Début mai 2024, les prévenus avaient été arrêtés en même temps qu’une dizaine d’autres travailleurs humanitaires comme Sherifa Riahi, ex-dirigeante de l’association Terre d’asile, et la militante anti-raciste Saadia Mosbah de l’ONG Mnemty.
MM. Djemali et Krimi sont poursuivis «uniquement en raison de leur travail humanitaire légitime», a souligné à l’AFP Antonia Mulvey, directrice du cabinet Legal Action Worldwide (LAW), dénonçant «une procédure arbitraire en violation des engagements internationaux de la Tunisie», notamment de protection des réfugiés et du personnel humanitaire.
Pour le cabinet LAW, chargé de les représenter pour des démarches internationales, il existe en Tunisie «une tendance inquiétante à la criminalisation de ce travail».
L’ONG tunisienne FTDES a également fustigé «une criminalisation de l’aide» aux migrants et réfugiés, apportant son «soutien total» au CTR.

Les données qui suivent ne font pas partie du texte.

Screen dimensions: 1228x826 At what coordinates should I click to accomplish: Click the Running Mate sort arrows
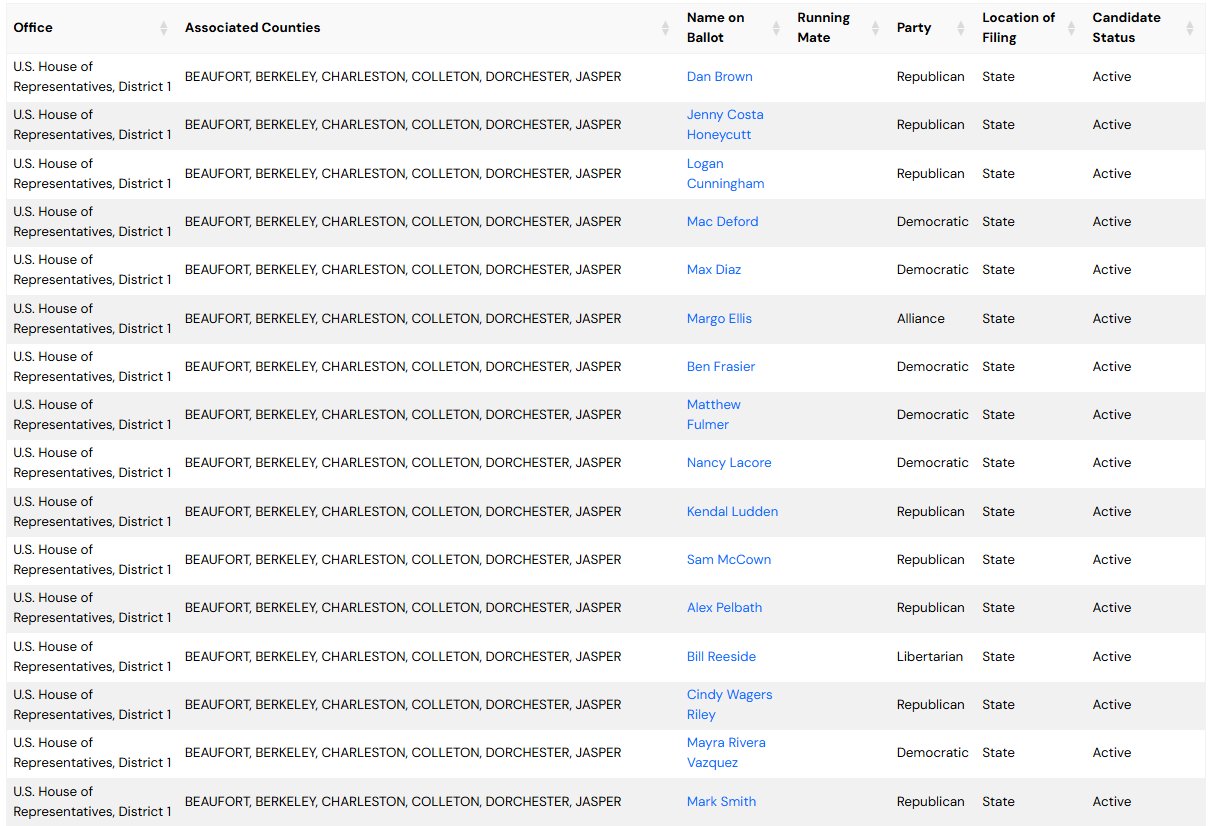tap(876, 28)
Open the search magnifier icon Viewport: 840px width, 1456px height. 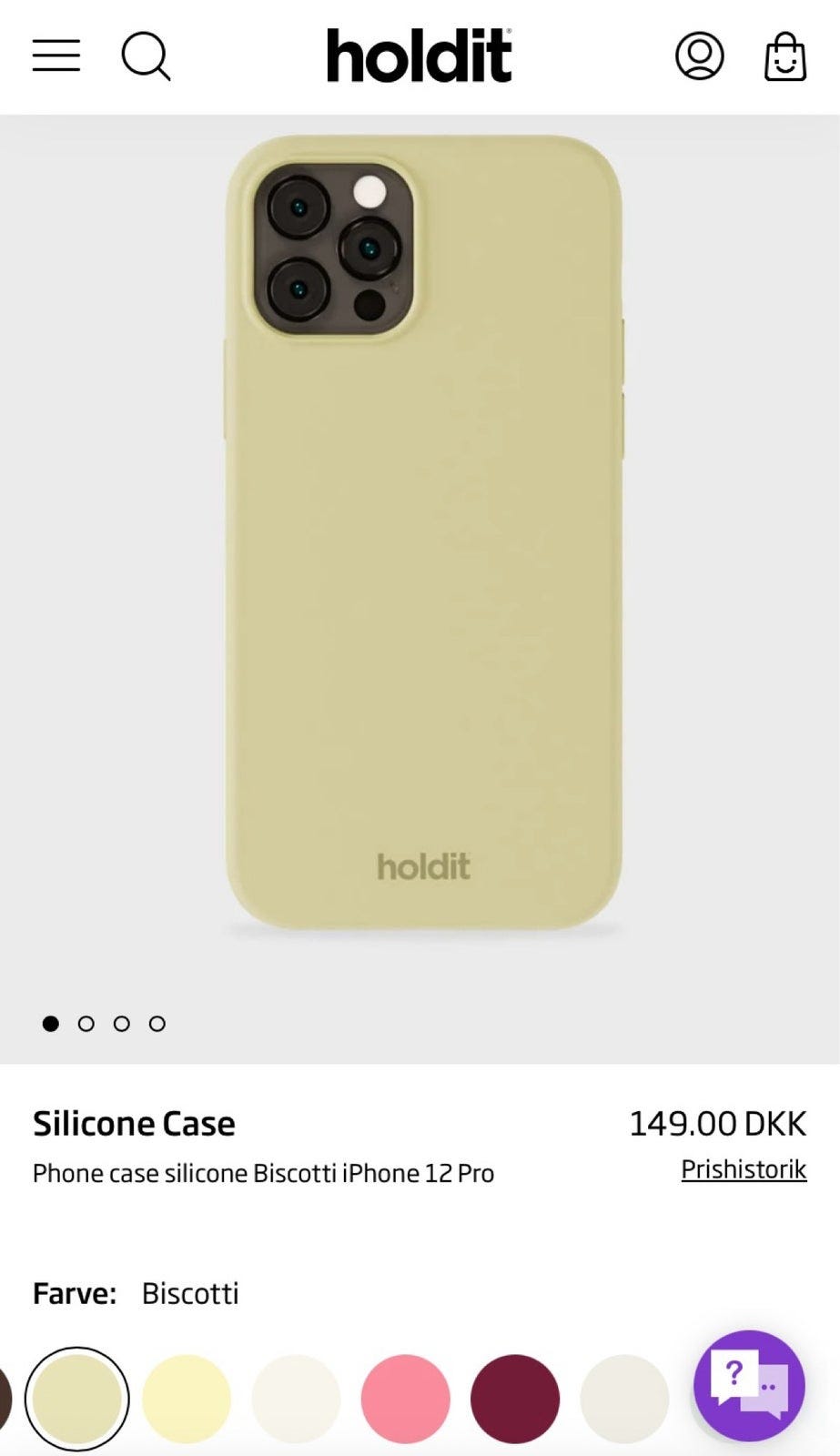(146, 56)
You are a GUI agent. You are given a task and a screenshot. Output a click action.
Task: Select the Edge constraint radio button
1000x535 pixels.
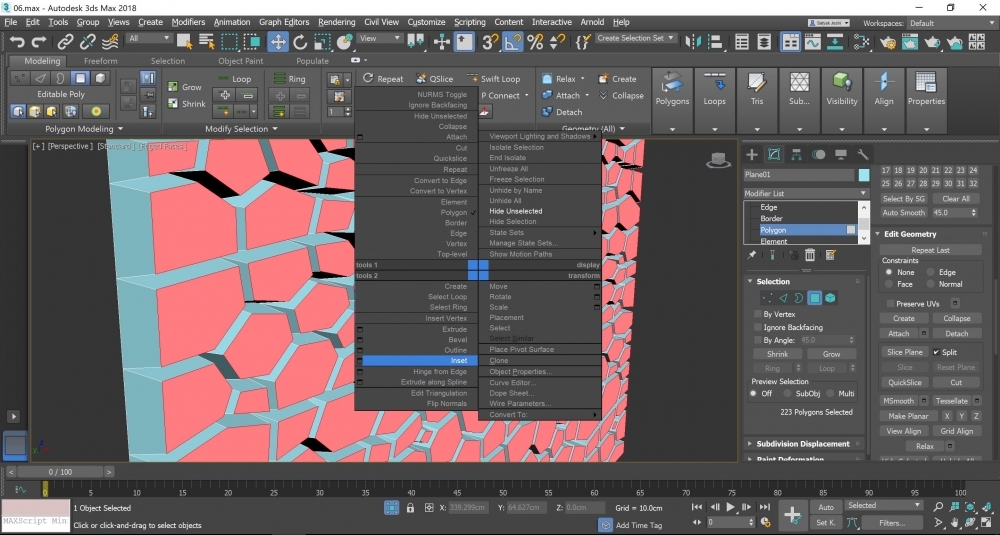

En février 2023, le président Kaïs Saied avait dénoncé dans un discours l’arrivée «de hordes de migrants subsahariens» menaçant, selon lui, de «changer la composition démographique» du pays.
Peu après, des dizaines de Subsahariens avaient été chassés des grandes villes, d’autres rapatriés en urgence par leurs pays. Certains avaient été expulsés aux frontières désertiques avec l’Algérie et la Libye, où au moins une centaine d’entre eux étaient morts.